* JOB 1: Summarize the language testing post below in two sentences.
* JOB 2: Write a continuation of the language testing post below, starting from the point where it stops.

Monday, 3 March 2014

Language Testing: The Road to Perfection

Language testing is an unavoidable part of the language teaching experience. 

Some of us have to create classroom tests to check progress in the material, others join full-time testing teams charged with the task of creating an assessment syllabus and a complex exam system for an institution. At one point or another in our careers we all find ourselves in situations where the responsibility of measuring students’ performance is thrust upon us – often without much support or advance preparation. Which is precisely why we must seek opportunities to exchange experiences with like-minded fellow professionals – more often than not to find that the issue you have long been struggling with has already been solved in someone else’s institution. And vice versa.

TEAM 2014, Kayseri

I recently gave a series of talks and workshops at Meliksah University in Kayseri, Turkey which hosted a three-day training event, in co-operation with SELT Academy and IDP Education, called TEAM 2014: Testing, Evaluation and Assessment Masterclass. Professionals from 13 universities around the country came together to share their insights. My fellow trainer Dr. Simon Phipps and I were in equal measures pleasantly surprised and thoroughly vindicated when, on day 2, one of the trainees stood up before a plenary to suggest they all get together informally to continue discussing their testing experiences. In their free time! It is precisely these grassroots initiatives that will provide us with the support that we all need when we design tests.

A three-way tug-of-war

No matter what the context is, there are some shared principles that apply to us all. Creating a language test is always a balancing act between three major forces: validity (how closely the test scores correlate with the students’ real-life abilities as well as the teaching curriculum), reliability (to put simply, how well it measures those abilities) and practicality (how user-friendly our test is).

It is impossible to create a test where all three forces operate at 100%. To give you an example: you can increase reliability by reducing the margin of error. The more test items you devote to checking a particular structure (or skill), the less likely it is that the obtained score are a result of a random factor – like blind luck. However, as you increase the item count, your test will gradually become less and less valid. The more items you devote to a single structure the more you are also shifting the bias towards this single structure – to the detriment to all other aspects of language. And the higher the item count, the more time candidates will need to complete them – which will also negatively affect practicality. It will simply not be worth using a test if it takes so long to get a reliable score.

All we can do is accept the best available compromise. Provided, of course, that the compromise doesn’t involve sacrificing any of the measurement qualities.

What are we testing?

Before we begin developing a test, we must first and foremost pin down what it is what we want to find out. I often define testing as „the systematic gathering of information for the purpose of making decisions” (Weiss 1972, quoted in Bachman 1990) – so the questions are:

1. What decisions do we want to make?

For example: a) which candidates have the required skills and knowledge to enter tertiary education; b) which candidate is most suitable for a particular job, and so on.

* PROVIDED MATERIAL:
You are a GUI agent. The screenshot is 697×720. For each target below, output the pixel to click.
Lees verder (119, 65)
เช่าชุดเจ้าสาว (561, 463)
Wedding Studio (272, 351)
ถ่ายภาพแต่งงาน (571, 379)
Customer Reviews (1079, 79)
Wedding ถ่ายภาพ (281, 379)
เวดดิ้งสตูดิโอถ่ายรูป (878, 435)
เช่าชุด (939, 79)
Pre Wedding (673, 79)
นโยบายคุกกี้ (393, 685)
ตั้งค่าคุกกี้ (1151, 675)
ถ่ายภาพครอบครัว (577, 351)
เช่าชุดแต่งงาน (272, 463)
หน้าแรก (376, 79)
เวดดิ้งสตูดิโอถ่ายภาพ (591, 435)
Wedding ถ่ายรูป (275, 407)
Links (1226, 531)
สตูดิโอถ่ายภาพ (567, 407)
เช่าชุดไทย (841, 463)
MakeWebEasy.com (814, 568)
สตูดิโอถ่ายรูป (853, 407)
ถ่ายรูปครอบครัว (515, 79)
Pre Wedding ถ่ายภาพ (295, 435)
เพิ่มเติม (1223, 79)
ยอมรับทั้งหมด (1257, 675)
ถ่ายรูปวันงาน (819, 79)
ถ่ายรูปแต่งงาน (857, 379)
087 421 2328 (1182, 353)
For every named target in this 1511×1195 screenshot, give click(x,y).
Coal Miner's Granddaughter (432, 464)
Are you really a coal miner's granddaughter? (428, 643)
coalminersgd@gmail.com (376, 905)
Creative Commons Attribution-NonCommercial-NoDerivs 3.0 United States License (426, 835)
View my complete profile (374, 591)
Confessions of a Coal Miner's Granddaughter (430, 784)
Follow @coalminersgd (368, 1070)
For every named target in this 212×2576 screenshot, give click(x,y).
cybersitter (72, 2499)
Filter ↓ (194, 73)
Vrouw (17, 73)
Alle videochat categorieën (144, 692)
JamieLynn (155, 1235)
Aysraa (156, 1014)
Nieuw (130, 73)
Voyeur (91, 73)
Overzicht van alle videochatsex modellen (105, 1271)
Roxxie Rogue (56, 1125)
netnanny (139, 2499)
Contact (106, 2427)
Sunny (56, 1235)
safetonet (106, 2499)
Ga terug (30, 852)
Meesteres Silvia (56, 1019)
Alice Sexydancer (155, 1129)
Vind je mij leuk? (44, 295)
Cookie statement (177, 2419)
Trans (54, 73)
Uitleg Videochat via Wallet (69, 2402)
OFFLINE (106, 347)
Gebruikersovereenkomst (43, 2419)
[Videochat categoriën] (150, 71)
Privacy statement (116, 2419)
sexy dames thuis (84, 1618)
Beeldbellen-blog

* EXPECTED ANSWER 1: The post says that language teachers often have to measure students' performance without much support, so they should share experiences with fellow professionals, as participants did at the TEAM 2014 masterclass in Kayseri. It explains that every test must balance validity, reliability and practicality, which can never all reach 100%, and that test design begins by defining what decisions the test should inform.

* EXPECTED ANSWER 2:
2. What information do we need?

For example: a) how much do they know about the foundations of their chosen subject, how developed are their research and academic writing/speaking skills; b) what would they do in a typical workplace situation, how well do they co-operate during teamwork, and so on.

3. What’s the best way of collecting that information?

Now, the point here is that the answer won’t always be: "through a test"! Multiple-choice tests, for instance, are all very impressive and professional-looking, but they will never give us a complete picture of someone’s complex set of skills. The trick is to select those particular sources of information and evaluation methods that give us the information we need. And not something else completely. And not a jumble of a lot of factors that we cannot untangle. And not a lot of irrelevant information just because it was easy to measure it.

What we do with our test must always be appropriate to our purpose, and do just what we need it to do rather than become a burden on candidates. We shouldn't test for testing's sake - we should test because there's information without which we can't make that important decision.

It cuts both ways

But let’s not forget that testing and teaching both have an impact on each other. Tests should reflect prevailing teaching practices (otherwise they are not measuring what candidates have learnt and how they have learnt it), as well as they should have a positive effect on the teaching process – a positive "washback”. (I will blog more on washback later - being a hobby-horse of mine, it would soon become a considerable diversion here.)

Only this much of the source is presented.